I think you're looking at the wrong numbers. Whether they've raised $1.36 or $2.40 per current "member" is insignificant.

I want to know how much did they spend to raise the $388,000? Was that from current donors who gave through Facebook rather than their mail appeal? Or was a significant amount of that from new donors?

The cost of acquisition per donor is an important part of deciding whether or not the Facebook strategy is paying off. Obviously, if it's more than $1.36 then there better be some other value for the organization using Facebook Causes other than the income.

But, I'm willing to guess that the the cost per donor is quite small, and, once the Causes page is up and running, the marginal cost for each additional donor acquired goes down.

I'd love to hear from somebody from the Nature Conservancy with more data, and whether or not they feel they've gotten a good ROI from Facebook Causes.
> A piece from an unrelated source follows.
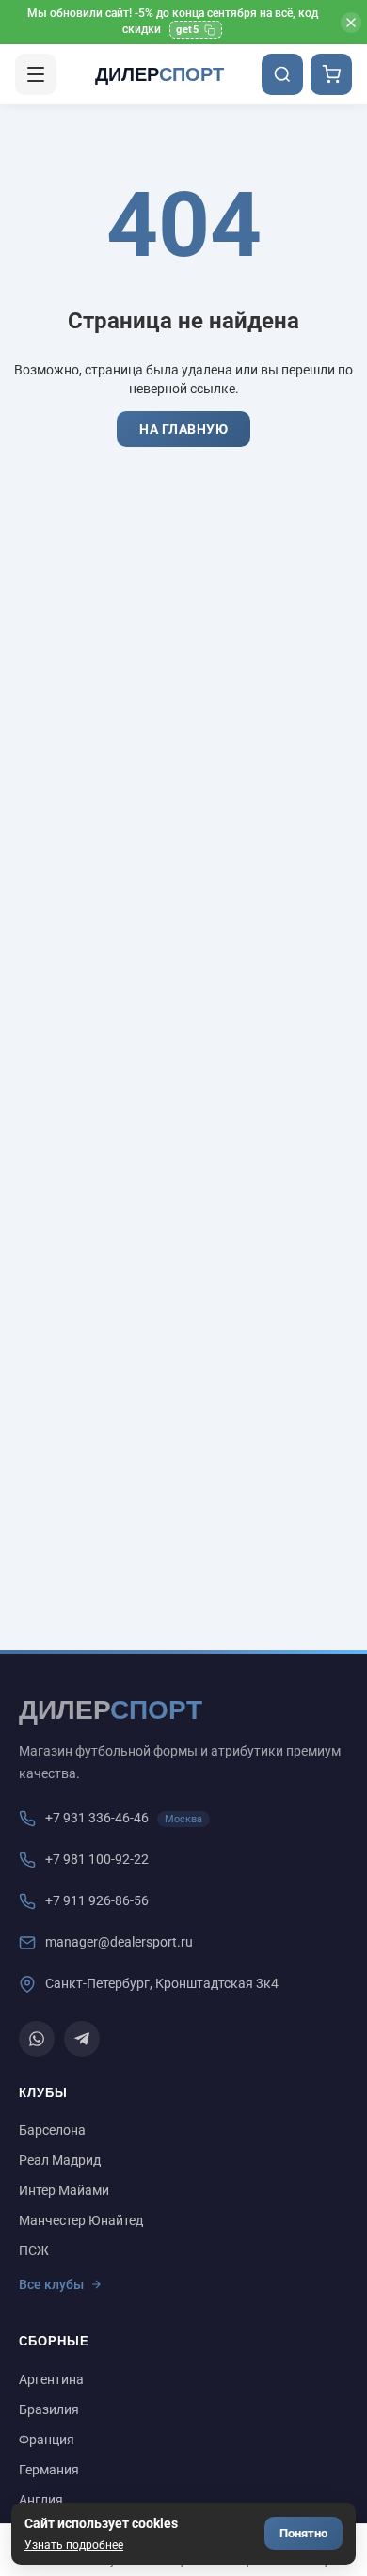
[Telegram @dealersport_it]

They're no bunch of dummies. I'm guessing they've done the analysis and are satisfied.

Syam Buradagunta

Thanks for the thoughtful comment. You've raised a great question. How much are they spending on their Causes page? What do you think? An FTE for 3 years or so? Perhaps they spent $150K to raised that $388K? If so, that's not efficient.

The whole attitude around Causes baffles me. It's a marketing tool. Marketing should lead to sales/donations and revenue, right? The fact that intelligent folks like yourself and the people at Nat. Conservancy would deem revenue insignificant is difficult to believe and is somewhat baffling. Somebody please explain this to me. Am I too fixated on the bottom line? Am I the only one who is skeptical? I agree with you. Someone at Nature Conservancy, needs to tell us what they've gained from your Causes page. My MBA is telling me that it wasn't a good investment at all. Thanks again, Ken.

Lasting Power of Attorney

The essential point, is that Facebook was never designed as a fundraising tool.

computer service orange county

They are social networking sites - so it will help you network with friends and family. Not a fund raising sites.

The comments to this entry are closed.


  • Alltop, all the top stories recognizes Blue Sky Collaborative as a top fundraising blog.